Path size limits breached with text fingerprints #125

Closed fentonscode closed 4 years ago

fentonscode commented 4 years ago

Description For large input parameter dimensions, the path size created by the OutputFiles object for each run can breach the OS / file system size limits - preventing runs. I do not have a current workaround as it appears MetaWards automatically creates the directories before giving control to the plugin modules to prevent it. Ideally, I would want to turn this off completely and index with a UUID or sequential run index which then has parameters listed in a separate log (or scraped from the console stdout).
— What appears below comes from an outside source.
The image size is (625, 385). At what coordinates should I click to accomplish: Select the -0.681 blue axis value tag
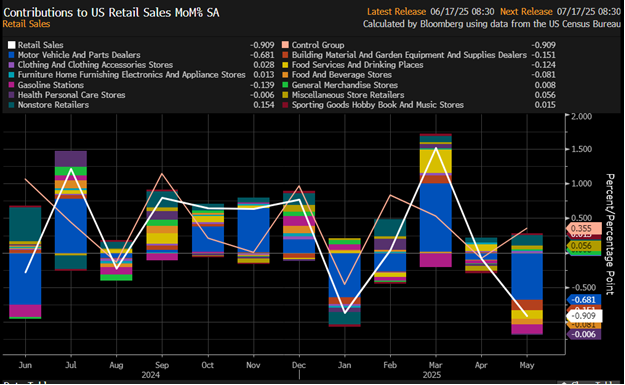tap(584, 300)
Alternatively, as I have a database server solution I want to avoid touching the local file system aside from the main console logs if possible.
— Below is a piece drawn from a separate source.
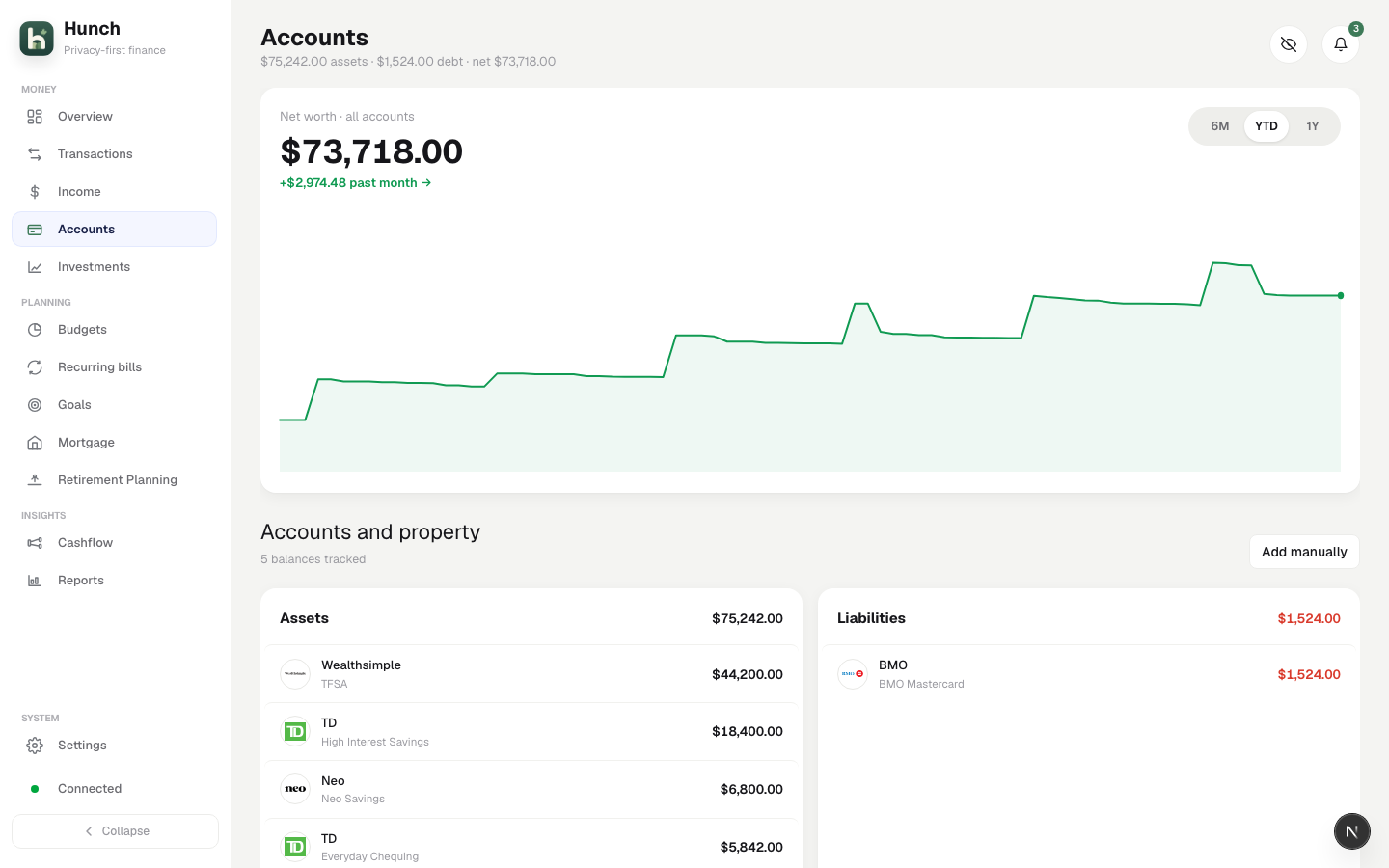Open the Wealthsimple TFSA account row
1389x868 pixels.
(531, 674)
To Reproduce Create scanning.csv file with 20 columns, each with at least 13 decimal places of rounding, then run a 'standard' MetaWards progression with default parameters and extractors.
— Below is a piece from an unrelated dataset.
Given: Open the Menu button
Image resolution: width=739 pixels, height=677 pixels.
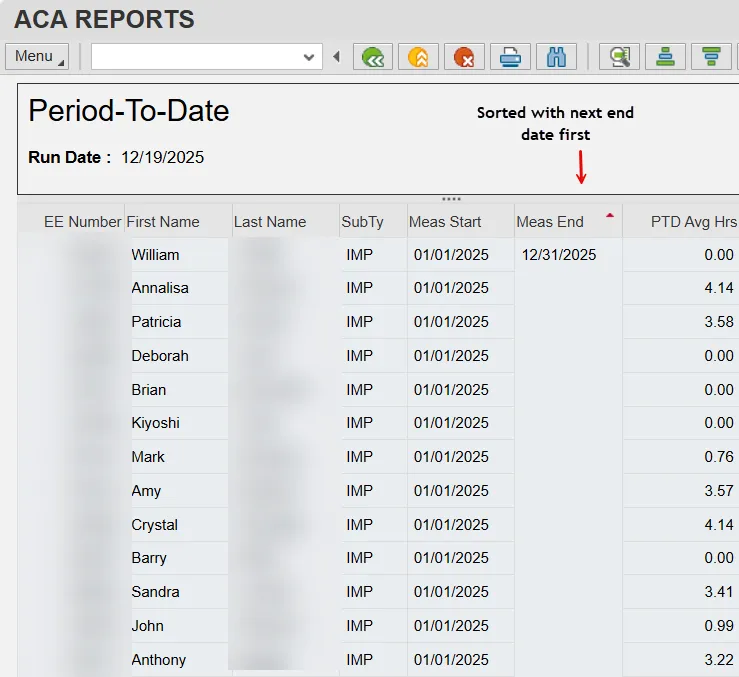Looking at the screenshot, I should click(x=37, y=56).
Error from a 20d example (with much lower rounding precision):

FAILED:  [Errno 22] The filename, directory name, or volume label syntax is incorrect: 'C:\\output\\46i0v0i9462315970481183v0i16613424770388374v0i5381536455v0i16613424770388374v0i22411260716145964v0i724290
7355v0i2431532653066649v0i08458675876493316v0i595872888v0i22924741957637923v0i1048347928916109v0i83998416v0i956333655v0
i95818368v0i827222239v0i612153042v0i8364329675v7500i0x001'

Environment:

chryswoods commented 4 years ago

The directory name is used by metawards-plot to decode the values used in a scan. It is also very convenient when using file operations to extract subsets, e.g. metawards-plot -i output/*x001/trajectory.csv.bz2, so I will still keep this as the default option (albeit with a check to see if the name is too long, and if it is, then raising an appropriate error).

There is already a way for you to avoid this problem, e.g. setting the output directory name directly in the design file via the output column (https://metawards.org/fileformats/design.html#special-columns). You could simply generate your own uuid, run number or parameter for this column when you generate your design file and MetaWards would use that instead of the fingerprint.

However I do see that this would be straightforward to add as a command line argument option, e.g. —outdir-scheme, with options “fingerprint” for current behaviour, “sequential” for counting up from 1, or “uid” for auto-generating a UID. I’ll see what I can do next week.

MetaWards does need this directory, even when using a database, as it needs to have somewhere to place the stdout for the job. This is set at a high level in the code (creating the OutputFiles object to pass to a Network.run) and there is no way for the code at this point to know whether a custom user extractor plugin needs this directory or not.

fentonscode commented 4 years ago

Just to add: With the "output" column I get inconsistent naming as the "x001" postfix is never written

chryswoods commented 4 years ago

I've added in the code to resolve everything in this issue (in the attached pull request).

You can now use "--outdir-format" to set the directory naming format to "fingerprint" (default), "sequential" or "uid". I've also now made the data for the adjustment available to your extractor as the actual VariableSet object, via network.params.adjustments. This is a list of all of the adjustments that have been made to the parameters. In your case, there will be just a single adjustment, so a single value.

Thus network.params.adjustments[0] will contain a VariableSet, from which you can use the var.output_dir() to get the local name of the output directory (so just the sequential number of UID if those were used). You can also call var.repeat_index() and var.variables() to get the repeat index and individual adjusted variables.

This will be available in devel once I merge the attached pull request (which will close this issue). Please feel free to reopen if this doesn't do what you want.

Also, I've fixed the x001 problem too ;-)